Your instructions: Transcribe the whole listing exactly.

Input material:
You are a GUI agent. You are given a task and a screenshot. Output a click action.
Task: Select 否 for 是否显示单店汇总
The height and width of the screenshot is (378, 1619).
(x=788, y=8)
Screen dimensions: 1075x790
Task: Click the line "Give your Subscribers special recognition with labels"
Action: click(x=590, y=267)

Reply to the exercise:
You are a GUI agent. You are given a task and a screenshot. Output a click action.
Task: Select 否 for 是否显示单店汇总
The height and width of the screenshot is (378, 1619).
(x=788, y=8)
Screen dimensions: 1075x790
Task: Click the line "Give your Subscribers special recognition with labels"
Action: click(x=590, y=267)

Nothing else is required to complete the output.